Planned comparisons and post hoc tests used to be separate entities. You either did planned comparisons instead of an overall F for ANOVA, OR you used a post-hoc test and compared all the cell means, picking out the significant ones. Now it seems that these are two ends of a spectrum, where the degree of ‘planning’ varies. At any rate, you can use a number of different statistical tests here. There is a voluminous literature on this, and smart people disagree about the best approach.
In the PowerPoint slideshow, there is an example where there are four different groups, all of whom take a common test at the end of instruction. The groups are (1) control - standard lecture, (2) ctrl + computer tutor, (3) ctrl+ computer tutor + lab, and (4) ctrl+ computer tutor + lab + quiz. I would ordinarily read these data from a .csv file, but that’s a problem with using this software, so I have included the data in the file.
test <- c(22, 15, 17, 18, 26, 27, 24, 23, 28, 31, 27, 26, 21, 21, 26, 20)
instruct <- as.factor(c(rep(1,4), rep(2, 4), rep(3, 4), rep(4,4)))
PC.data <- data.frame(test, instruct)
str(PC.data)
## 'data.frame': 16 obs. of 2 variables:
## $ test : num 22 15 17 18 26 27 24 23 28 31 ...
## $ instruct: Factor w/ 4 levels "1","2","3","4": 1 1 1 1 2 2 2 2 3 3 ...
The test scores and instruction methods are contained in the PC.data object. Note that I told R that ‘instruct’ was a factor rather than an integer.
In the PowerPoint slides, I compute a garden variety ANOVA on these data, so I’ve done it here as well, even though it is not strictly necessary.
res1 <- lm(PC.data$test ~ PC.data$instruct)
anova(res1)
## Analysis of Variance Table
##
## Response: PC.data$test
## Df Sum Sq Mean Sq F value Pr(>F)
## PC.data$instruct 3 219 73 12.167 0.0005971 ***
## Residuals 12 72 6
## ---
## Signif. codes: 0 '***' 0.001 '**' 0.01 '*' 0.05 '.' 0.1 ' ' 1
The results of the ANOVA agree with the PowerPoint slides.

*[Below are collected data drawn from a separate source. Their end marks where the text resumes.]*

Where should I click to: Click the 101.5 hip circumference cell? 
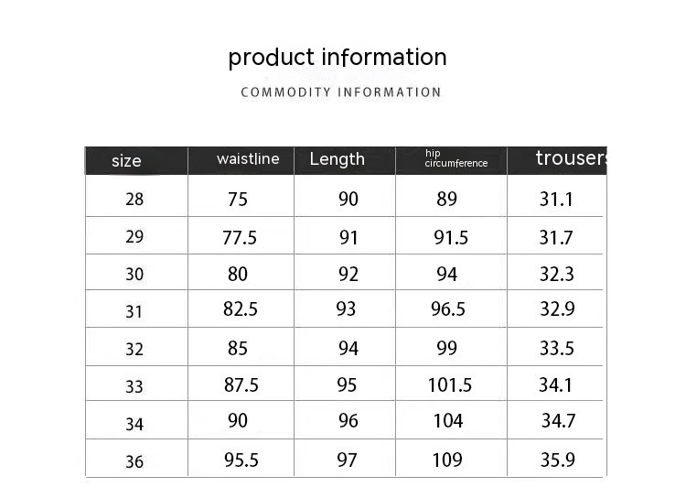(x=450, y=385)
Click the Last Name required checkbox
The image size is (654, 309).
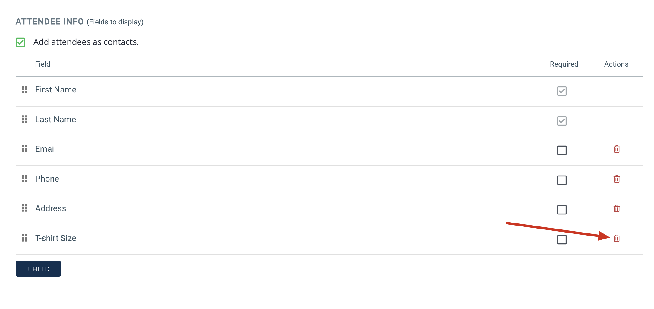point(562,121)
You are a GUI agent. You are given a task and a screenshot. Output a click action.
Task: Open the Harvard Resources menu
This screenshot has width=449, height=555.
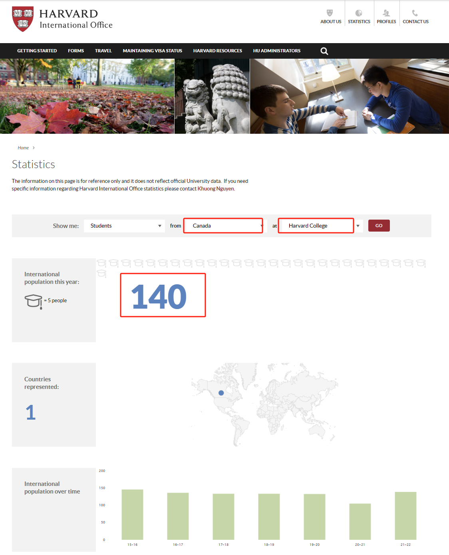(217, 51)
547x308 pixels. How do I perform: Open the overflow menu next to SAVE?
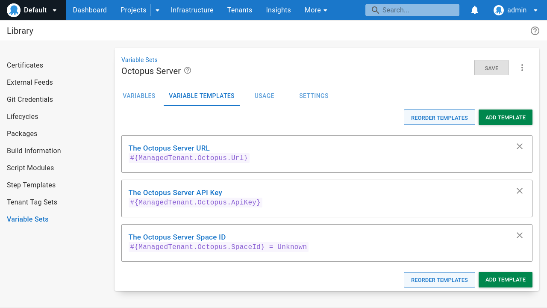522,68
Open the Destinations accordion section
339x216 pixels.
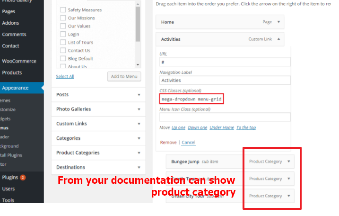pyautogui.click(x=98, y=167)
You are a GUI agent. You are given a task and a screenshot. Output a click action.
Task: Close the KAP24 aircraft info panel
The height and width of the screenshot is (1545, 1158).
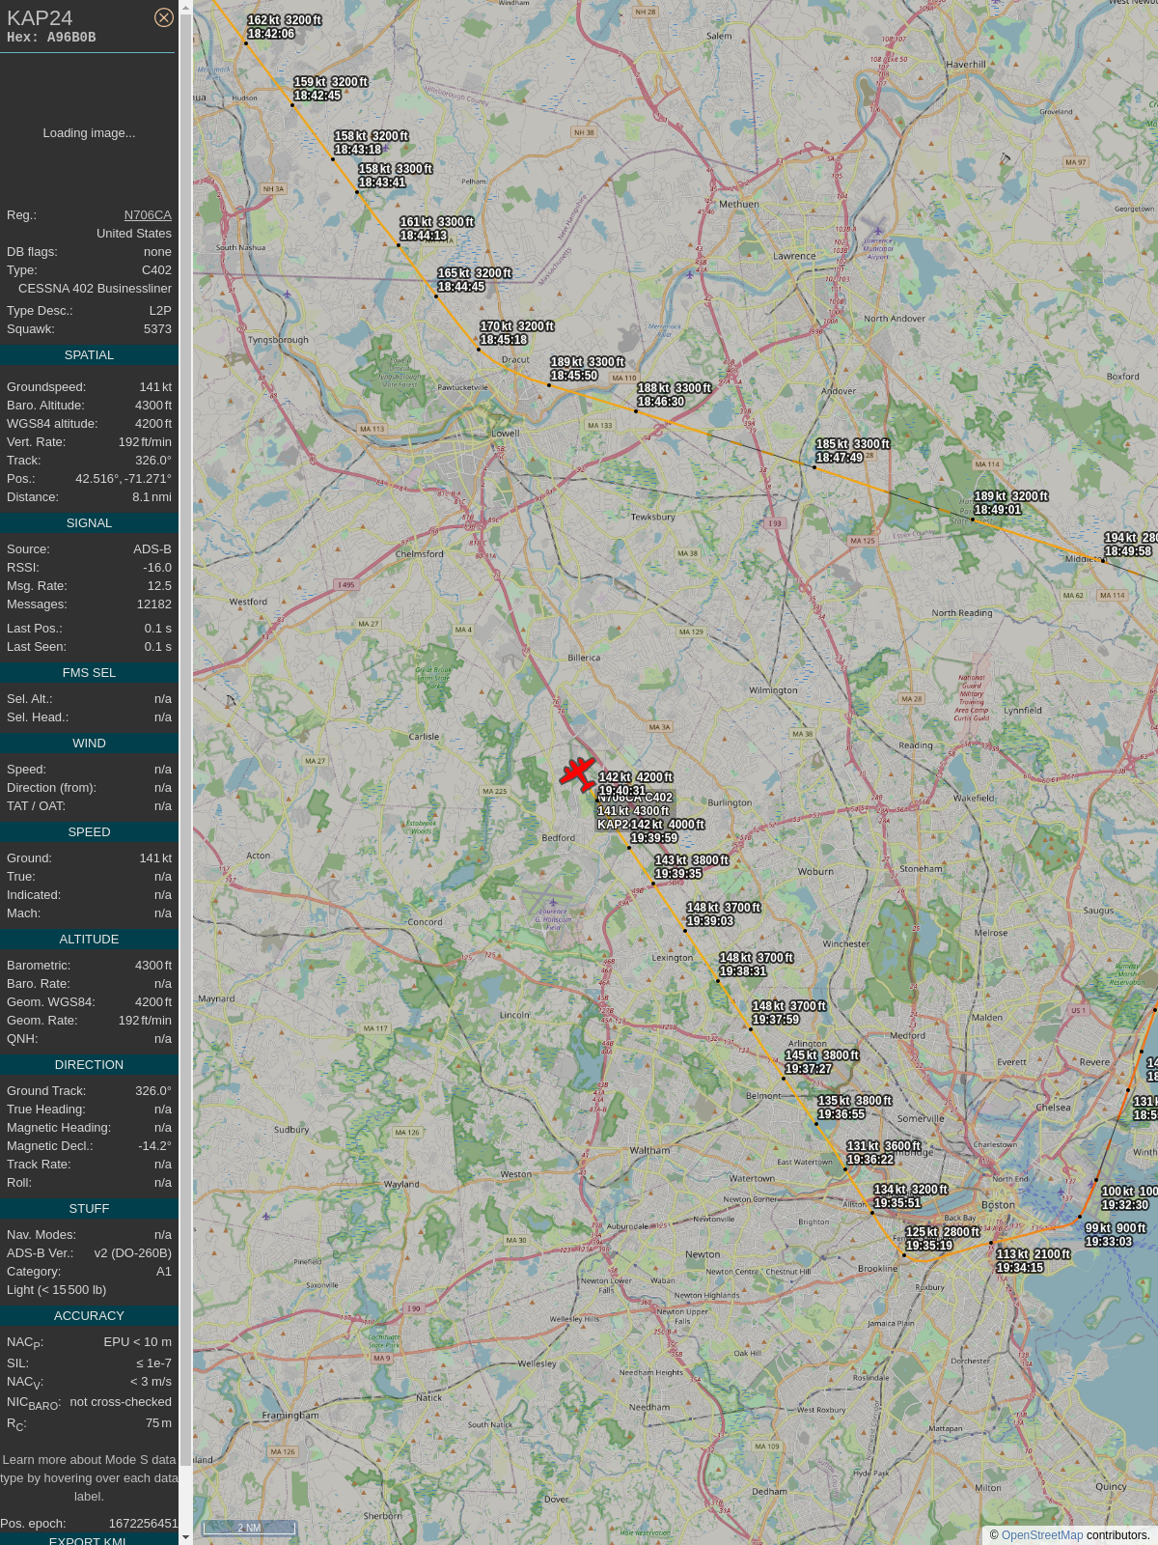[x=164, y=17]
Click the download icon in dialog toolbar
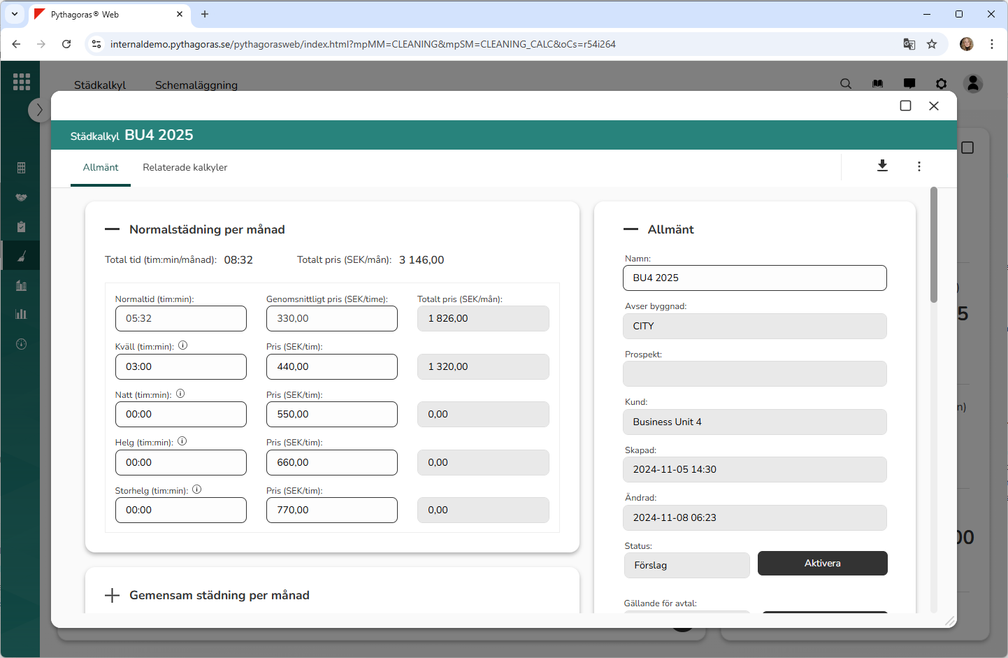The image size is (1008, 658). [882, 166]
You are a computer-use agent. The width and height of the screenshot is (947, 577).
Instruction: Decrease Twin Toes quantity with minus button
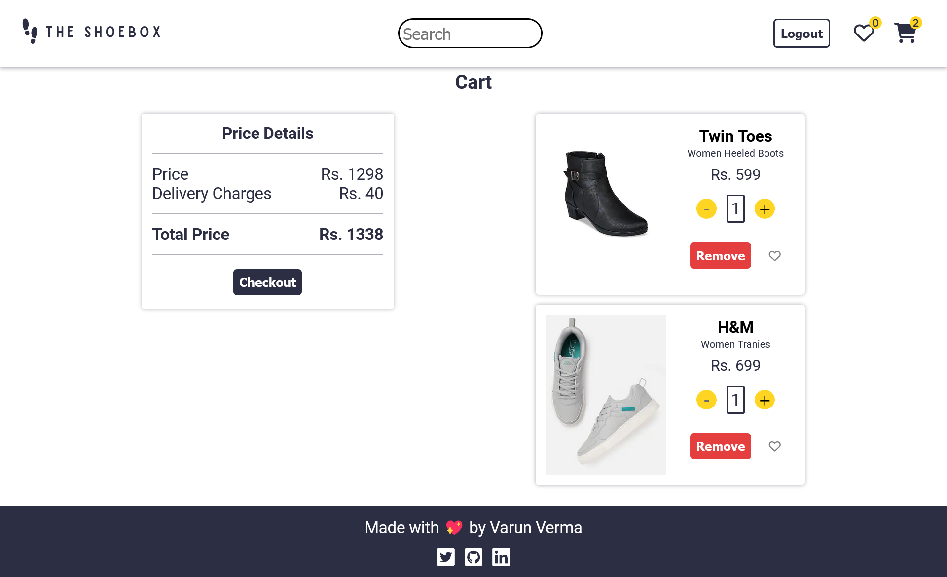[x=706, y=208]
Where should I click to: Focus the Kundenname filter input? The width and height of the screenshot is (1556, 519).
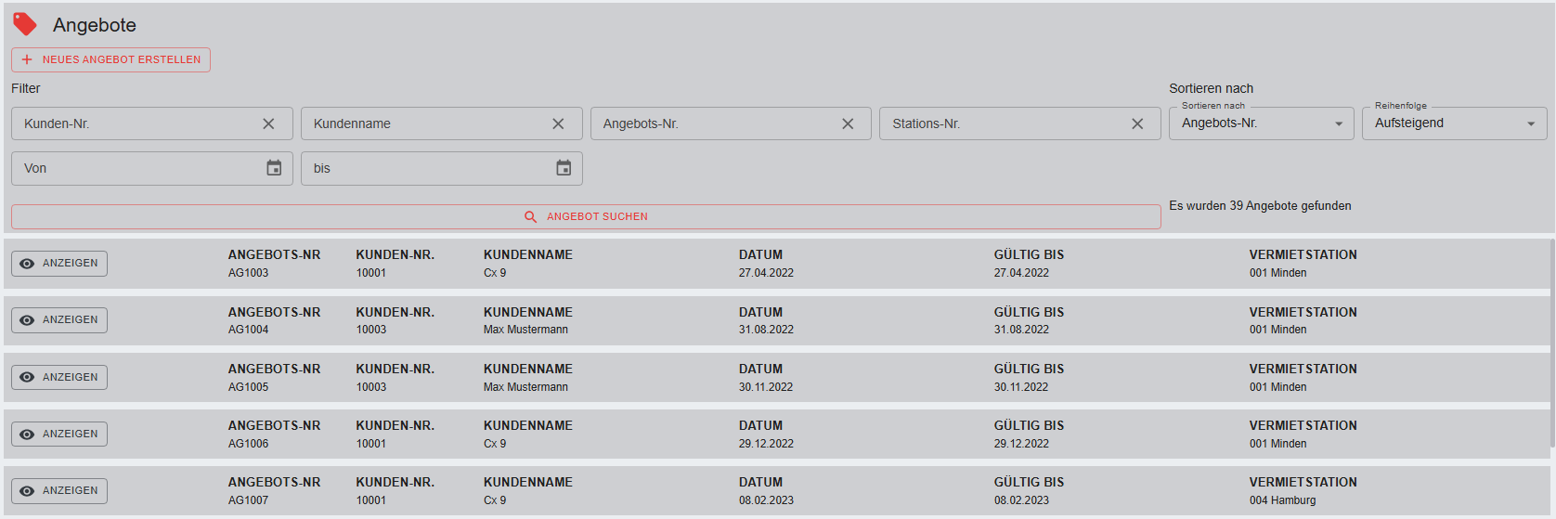click(x=422, y=123)
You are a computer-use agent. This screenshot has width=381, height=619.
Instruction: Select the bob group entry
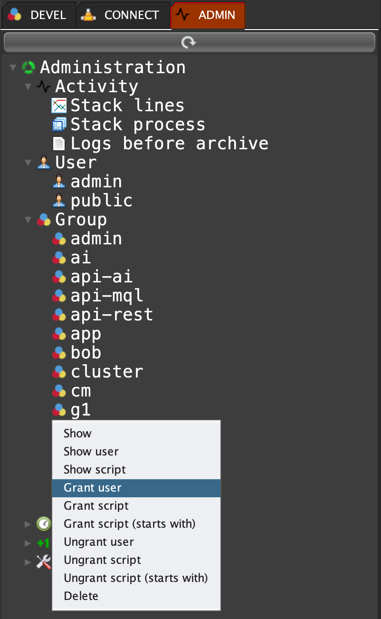(x=86, y=353)
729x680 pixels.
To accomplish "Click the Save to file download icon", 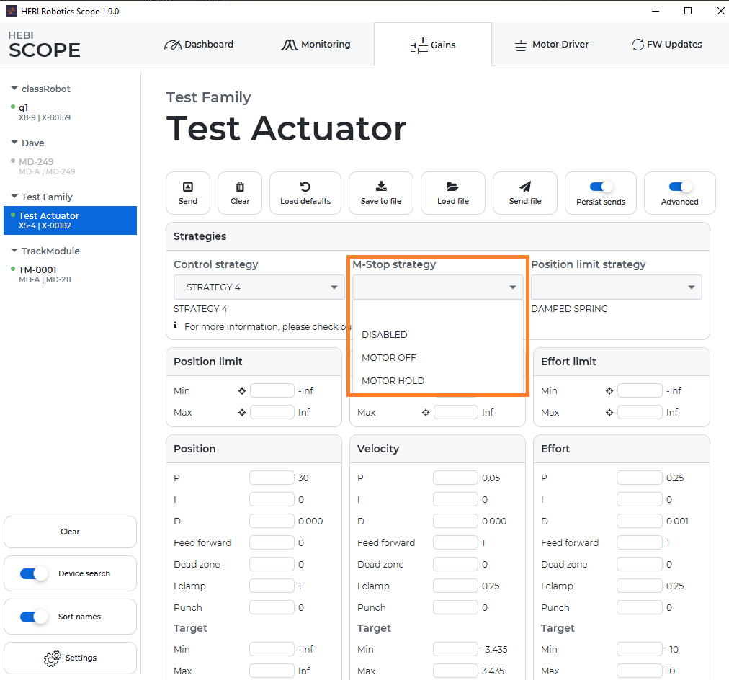I will pos(381,186).
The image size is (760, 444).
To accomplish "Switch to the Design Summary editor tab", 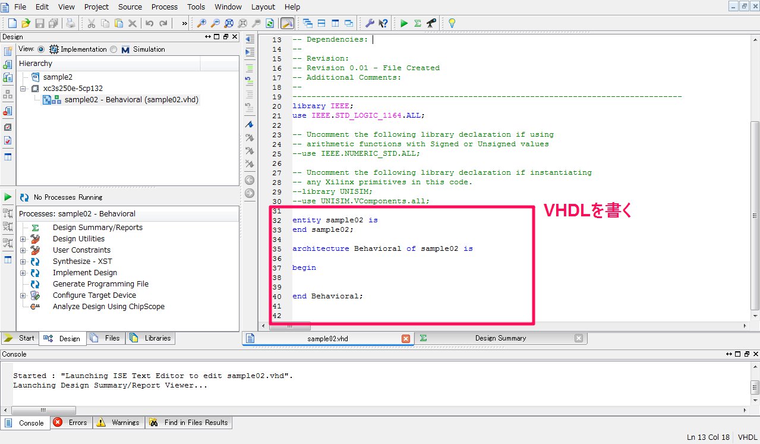I will tap(500, 338).
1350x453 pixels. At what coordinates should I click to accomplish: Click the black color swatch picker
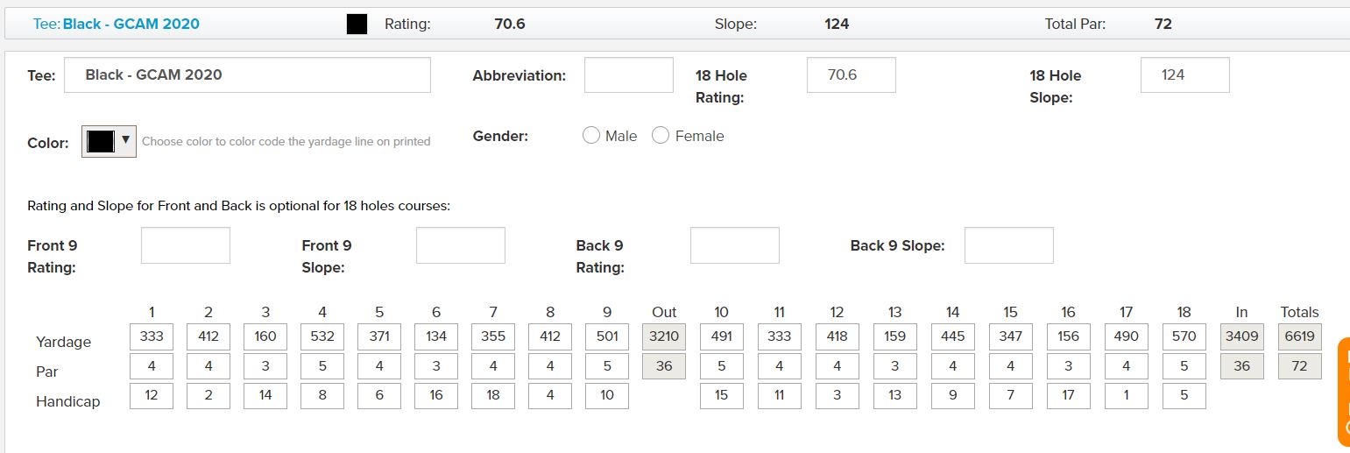click(101, 141)
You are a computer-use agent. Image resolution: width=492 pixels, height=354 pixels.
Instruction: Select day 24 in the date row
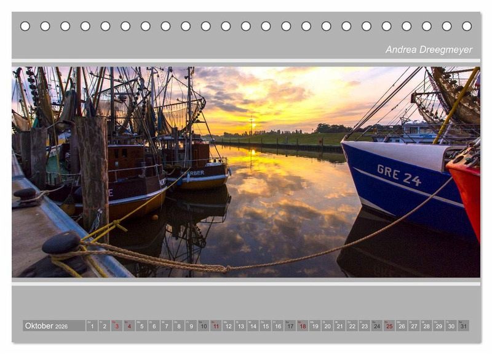tap(376, 326)
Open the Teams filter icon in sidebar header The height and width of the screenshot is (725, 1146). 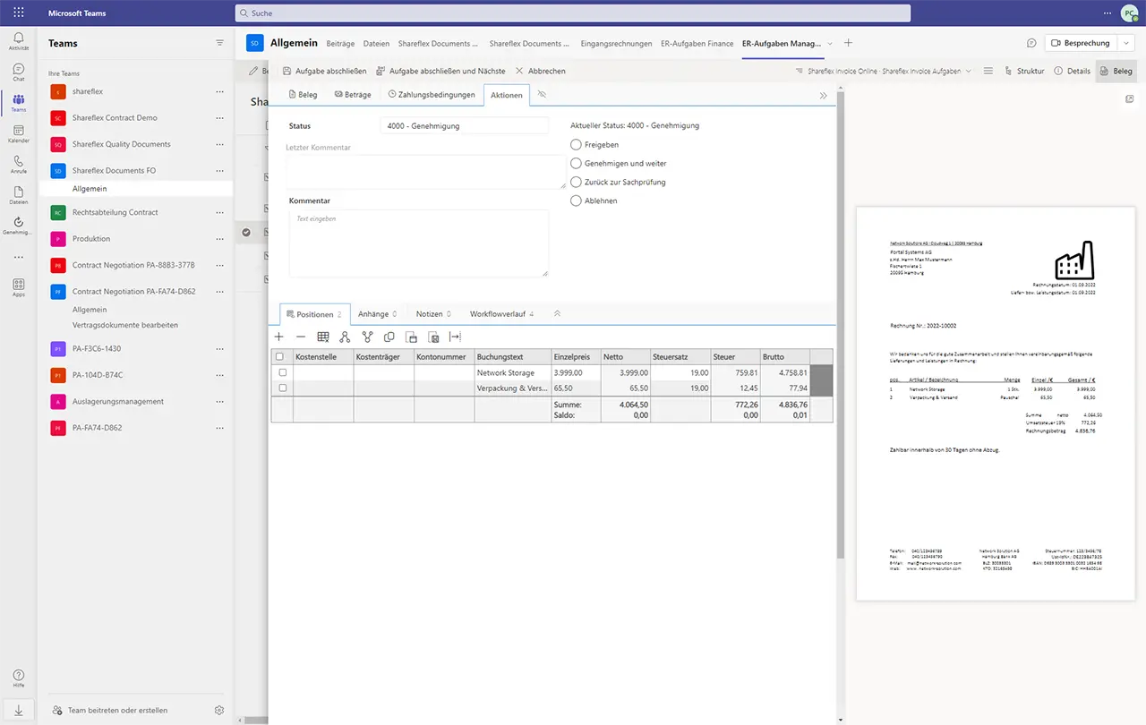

Now we’ll set up some contrasts (representations of our planned comparisons) for R to use.
c1 <- c(.5, .5, -.5, -.5)
c2 <- c(1, -1, 0, 0)
c3 <- c(0, 0, 1, -1)
mat <- cbind(c1, c2, c3)
contrasts(PC.data$instruct) <- mat
Note that the first contrast compares groups 1 and 2 vs. groups 3 and 4. The second and third comparisons contrast 1 vs. 2 and 3 vs. 4, so that all of the comparisons are independent. We have 4 categories, so we can have at most 3 independent contrasts. I chose these for convenience rather than theory. We might have started instead with 1 vs. 2, 3 and 4 to compare the control group to the rest of the interventions, for example. Note that PC.data had the two variables ‘test’ and ‘instruct.’ We have combined the 3 contrasts into a matrixt called ‘mat’ and assigned the contrasts to the variable ‘instruct.’
Now the analysis.
model3 <- lm(PC.data$test~PC.data$instruct)
summary(model3, split=list(instruct=list('group1, 2 vs 3,4'=1,'group 1 vs 2'=2, 'group 3 vs 4'=3 )))
##
## Call:
## lm(formula = PC.data$test ~ PC.data$instruct)
##
## Residuals:
## Min 1Q Median 3Q Max
## -3.00 -1.25 -1.00 1.25 4.00
##
## Coefficients:
## Estimate Std. Error t value Pr(>|t|)
## (Intercept) 23.2500 0.6124 37.967 7.17e-14 ***
## PC.data$instructc1 -3.5000 1.2247 -2.858 0.01441 *
## PC.data$instructc2 -3.5000 0.8660 -4.041 0.00164 **
## PC.data$instructc3 3.0000 0.8660 3.464 0.00468 **
## ---
## Signif. codes: 0 '***' 0.001 '**' 0.01 '*' 0.05 '.' 0.1 ' ' 1
##
## Residual standard error: 2.449 on 12 degrees of freedom
## Multiple R-squared: 0.7526, Adjusted R-squared: 0.6907
## F-statistic: 12.17 on 3 and 12 DF, p-value: 0.0005971
The contrasts are all significant (interpret the t-values). The first contrast (-3.5) agrees with the PowerPoint slide exactly. The last two are equal to half of what is presented in the slides. I think that R contstrains the absolute value of the contrast coefficients to sum to one, so that, for example, my values of 1 and -1 become .5 and -.5. The significance test is the same either way.
We typically only use a few contrasts that are theoretically meaningful.